Unlike other campaigns, David said his group is not going to approach Trump like a politician and highlight his changing positions over the years.
“We are going to treat him like what he is: a reality TV star,” he said. “This will be a very sustained effort, and it’s clearly gotten Trump’s attention.”
After the super PAC announced the anti-Trump campaign, the general counsel of the Trump Organization sent a letter to Kasich and the group’s strategists threatening to take legal action if the ads contained defamatory material.
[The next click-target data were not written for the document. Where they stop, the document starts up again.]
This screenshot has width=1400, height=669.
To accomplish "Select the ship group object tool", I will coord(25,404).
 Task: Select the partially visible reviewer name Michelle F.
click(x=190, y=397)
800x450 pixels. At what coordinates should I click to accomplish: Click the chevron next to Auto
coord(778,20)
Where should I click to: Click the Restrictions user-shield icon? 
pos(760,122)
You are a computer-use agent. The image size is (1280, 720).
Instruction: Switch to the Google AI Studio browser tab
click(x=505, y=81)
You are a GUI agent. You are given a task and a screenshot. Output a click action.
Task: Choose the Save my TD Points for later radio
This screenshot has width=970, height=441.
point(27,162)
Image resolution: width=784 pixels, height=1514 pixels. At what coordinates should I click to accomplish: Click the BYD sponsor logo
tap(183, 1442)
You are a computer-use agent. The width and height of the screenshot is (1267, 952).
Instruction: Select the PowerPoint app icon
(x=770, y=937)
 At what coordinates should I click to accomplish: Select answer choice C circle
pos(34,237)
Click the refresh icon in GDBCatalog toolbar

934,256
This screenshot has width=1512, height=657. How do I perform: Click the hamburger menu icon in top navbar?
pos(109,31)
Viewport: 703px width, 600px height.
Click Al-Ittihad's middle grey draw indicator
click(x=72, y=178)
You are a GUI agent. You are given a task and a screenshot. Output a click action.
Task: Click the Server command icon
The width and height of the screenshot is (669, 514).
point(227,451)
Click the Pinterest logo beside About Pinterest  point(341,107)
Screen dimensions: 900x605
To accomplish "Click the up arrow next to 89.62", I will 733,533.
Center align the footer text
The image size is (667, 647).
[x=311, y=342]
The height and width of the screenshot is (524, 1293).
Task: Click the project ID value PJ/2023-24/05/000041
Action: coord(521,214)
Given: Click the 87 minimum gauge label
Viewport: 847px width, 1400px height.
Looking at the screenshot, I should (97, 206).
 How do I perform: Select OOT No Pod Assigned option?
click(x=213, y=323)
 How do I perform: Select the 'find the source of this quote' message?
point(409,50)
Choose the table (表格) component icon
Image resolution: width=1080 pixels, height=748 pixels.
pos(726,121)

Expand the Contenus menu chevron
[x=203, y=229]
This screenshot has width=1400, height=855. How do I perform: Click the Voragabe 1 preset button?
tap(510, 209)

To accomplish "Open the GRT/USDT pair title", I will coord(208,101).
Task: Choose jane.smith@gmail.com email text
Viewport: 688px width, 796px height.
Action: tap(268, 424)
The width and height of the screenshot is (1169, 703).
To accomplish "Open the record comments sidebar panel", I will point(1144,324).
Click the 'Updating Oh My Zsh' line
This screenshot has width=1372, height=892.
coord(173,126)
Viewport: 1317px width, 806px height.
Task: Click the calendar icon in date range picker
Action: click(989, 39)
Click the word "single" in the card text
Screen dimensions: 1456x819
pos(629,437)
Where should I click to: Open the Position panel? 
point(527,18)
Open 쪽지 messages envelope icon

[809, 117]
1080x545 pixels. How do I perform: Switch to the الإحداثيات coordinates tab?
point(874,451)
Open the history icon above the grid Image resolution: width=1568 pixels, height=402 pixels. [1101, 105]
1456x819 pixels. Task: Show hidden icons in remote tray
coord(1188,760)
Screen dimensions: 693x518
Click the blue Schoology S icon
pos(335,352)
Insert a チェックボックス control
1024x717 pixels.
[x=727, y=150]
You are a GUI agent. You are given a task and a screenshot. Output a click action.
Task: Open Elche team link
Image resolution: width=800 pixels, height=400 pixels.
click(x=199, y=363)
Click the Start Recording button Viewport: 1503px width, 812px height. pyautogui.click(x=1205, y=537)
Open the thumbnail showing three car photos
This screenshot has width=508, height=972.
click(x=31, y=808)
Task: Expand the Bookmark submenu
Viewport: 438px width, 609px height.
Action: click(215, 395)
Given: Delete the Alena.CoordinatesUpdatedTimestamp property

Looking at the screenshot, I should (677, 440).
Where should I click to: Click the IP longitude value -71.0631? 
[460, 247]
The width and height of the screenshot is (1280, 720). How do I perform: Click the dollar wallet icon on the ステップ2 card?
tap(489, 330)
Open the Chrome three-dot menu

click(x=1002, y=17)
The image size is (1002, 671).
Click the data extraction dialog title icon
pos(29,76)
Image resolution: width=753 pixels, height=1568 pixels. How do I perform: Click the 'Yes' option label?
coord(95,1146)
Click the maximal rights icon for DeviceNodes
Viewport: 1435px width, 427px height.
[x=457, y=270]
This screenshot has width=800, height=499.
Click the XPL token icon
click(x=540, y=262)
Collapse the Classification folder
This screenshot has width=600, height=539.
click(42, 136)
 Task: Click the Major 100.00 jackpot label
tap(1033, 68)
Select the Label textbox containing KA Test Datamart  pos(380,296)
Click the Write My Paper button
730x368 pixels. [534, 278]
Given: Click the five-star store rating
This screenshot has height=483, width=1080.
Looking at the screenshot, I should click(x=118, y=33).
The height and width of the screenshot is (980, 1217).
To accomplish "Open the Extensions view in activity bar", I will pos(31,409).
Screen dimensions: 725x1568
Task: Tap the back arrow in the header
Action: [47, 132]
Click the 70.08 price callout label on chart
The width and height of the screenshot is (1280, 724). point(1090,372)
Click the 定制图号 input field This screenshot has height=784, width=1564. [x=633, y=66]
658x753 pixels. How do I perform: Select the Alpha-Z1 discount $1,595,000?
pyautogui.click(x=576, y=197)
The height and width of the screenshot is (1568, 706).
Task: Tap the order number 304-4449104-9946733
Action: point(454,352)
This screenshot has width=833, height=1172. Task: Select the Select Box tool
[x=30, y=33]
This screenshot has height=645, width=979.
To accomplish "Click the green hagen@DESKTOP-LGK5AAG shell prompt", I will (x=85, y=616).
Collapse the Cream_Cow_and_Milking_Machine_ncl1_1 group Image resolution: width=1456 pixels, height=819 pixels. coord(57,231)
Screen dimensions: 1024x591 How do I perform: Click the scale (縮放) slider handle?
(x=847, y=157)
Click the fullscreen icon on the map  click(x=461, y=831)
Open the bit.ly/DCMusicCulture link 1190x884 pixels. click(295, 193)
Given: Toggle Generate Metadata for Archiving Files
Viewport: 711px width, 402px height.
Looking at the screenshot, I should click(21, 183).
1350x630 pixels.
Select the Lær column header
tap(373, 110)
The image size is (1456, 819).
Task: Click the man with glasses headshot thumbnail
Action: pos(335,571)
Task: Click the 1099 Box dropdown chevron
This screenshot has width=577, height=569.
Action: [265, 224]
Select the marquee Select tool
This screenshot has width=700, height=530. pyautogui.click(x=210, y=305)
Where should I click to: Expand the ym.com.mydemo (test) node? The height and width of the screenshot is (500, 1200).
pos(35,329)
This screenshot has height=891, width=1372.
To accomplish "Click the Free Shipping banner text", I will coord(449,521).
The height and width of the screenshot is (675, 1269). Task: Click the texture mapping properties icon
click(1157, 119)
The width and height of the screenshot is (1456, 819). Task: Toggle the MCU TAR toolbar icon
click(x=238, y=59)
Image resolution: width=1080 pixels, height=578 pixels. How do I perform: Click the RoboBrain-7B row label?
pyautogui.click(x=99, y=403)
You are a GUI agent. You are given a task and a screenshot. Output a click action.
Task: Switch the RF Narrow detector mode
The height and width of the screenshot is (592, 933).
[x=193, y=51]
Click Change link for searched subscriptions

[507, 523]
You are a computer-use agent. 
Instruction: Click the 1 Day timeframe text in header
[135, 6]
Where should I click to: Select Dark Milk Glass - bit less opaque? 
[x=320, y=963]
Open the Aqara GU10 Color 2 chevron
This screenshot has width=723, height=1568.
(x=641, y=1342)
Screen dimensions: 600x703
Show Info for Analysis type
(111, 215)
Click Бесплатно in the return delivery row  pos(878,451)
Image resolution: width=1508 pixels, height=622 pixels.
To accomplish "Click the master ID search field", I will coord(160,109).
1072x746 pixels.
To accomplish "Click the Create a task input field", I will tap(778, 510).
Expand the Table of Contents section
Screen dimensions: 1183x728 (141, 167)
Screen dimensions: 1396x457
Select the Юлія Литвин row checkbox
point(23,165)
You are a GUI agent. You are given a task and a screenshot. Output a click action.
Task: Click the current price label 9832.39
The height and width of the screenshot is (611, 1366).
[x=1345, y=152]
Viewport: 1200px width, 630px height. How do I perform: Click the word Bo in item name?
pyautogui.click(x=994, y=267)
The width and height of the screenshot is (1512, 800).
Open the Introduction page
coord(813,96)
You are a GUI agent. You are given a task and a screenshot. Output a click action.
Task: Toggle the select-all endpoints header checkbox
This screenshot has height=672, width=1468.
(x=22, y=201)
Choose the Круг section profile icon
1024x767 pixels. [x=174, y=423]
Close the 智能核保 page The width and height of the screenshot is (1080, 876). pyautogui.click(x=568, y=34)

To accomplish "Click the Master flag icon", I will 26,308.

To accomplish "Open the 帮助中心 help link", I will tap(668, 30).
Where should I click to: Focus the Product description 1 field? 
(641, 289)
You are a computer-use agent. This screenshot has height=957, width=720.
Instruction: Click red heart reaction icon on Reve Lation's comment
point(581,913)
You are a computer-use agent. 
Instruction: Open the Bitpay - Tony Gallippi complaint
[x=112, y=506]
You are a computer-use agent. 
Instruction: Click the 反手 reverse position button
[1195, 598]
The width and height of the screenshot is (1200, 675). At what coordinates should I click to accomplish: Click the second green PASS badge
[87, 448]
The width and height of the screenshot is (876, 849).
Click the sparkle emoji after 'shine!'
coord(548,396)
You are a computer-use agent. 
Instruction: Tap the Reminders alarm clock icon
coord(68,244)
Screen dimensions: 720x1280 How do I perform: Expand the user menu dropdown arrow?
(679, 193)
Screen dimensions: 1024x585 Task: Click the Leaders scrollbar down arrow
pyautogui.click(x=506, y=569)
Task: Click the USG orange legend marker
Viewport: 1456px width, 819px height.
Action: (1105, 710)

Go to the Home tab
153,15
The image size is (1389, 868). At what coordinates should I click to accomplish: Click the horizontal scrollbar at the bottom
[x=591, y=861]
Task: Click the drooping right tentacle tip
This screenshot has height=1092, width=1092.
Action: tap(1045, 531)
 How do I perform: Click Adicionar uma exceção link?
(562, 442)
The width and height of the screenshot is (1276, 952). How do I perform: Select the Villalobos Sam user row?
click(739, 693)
Fred Davis, the GOP admaker crafting the super PAC’s spots, said the missive is an example of why more donors are not stepping forward to take on Trump. “I think the reason people are hesitant is that he’s a bully,” he said.
In a statement, Trump spokeswoman Hope Hicks called Davis “a typical consultant who works for the highest bidder.”
“Unlike most of the weak and ineffective, all-talk, no-action politicians Fred is accustomed to dealing with, Mr. Trump will not tolerate unprovoked attacks comprised of falsehoods,” she said.
Radio host Rush Limbaugh poked fun this week at the muddled anti-Trump movement. “Many in the Republican Party are just beside themselves now,” he said on his syndicated show Tuesday. “They don’t know what to do. They’re still in denial that, ‘This isn’t real, that Trump’s going to be off and doing something else once the year turns and he’s bored and made his point. He’ll go back to TV.’ ”
He went on to mock the Kasich super PAC ad, saying, “They’re wasting their money, but it’s their money to waste.”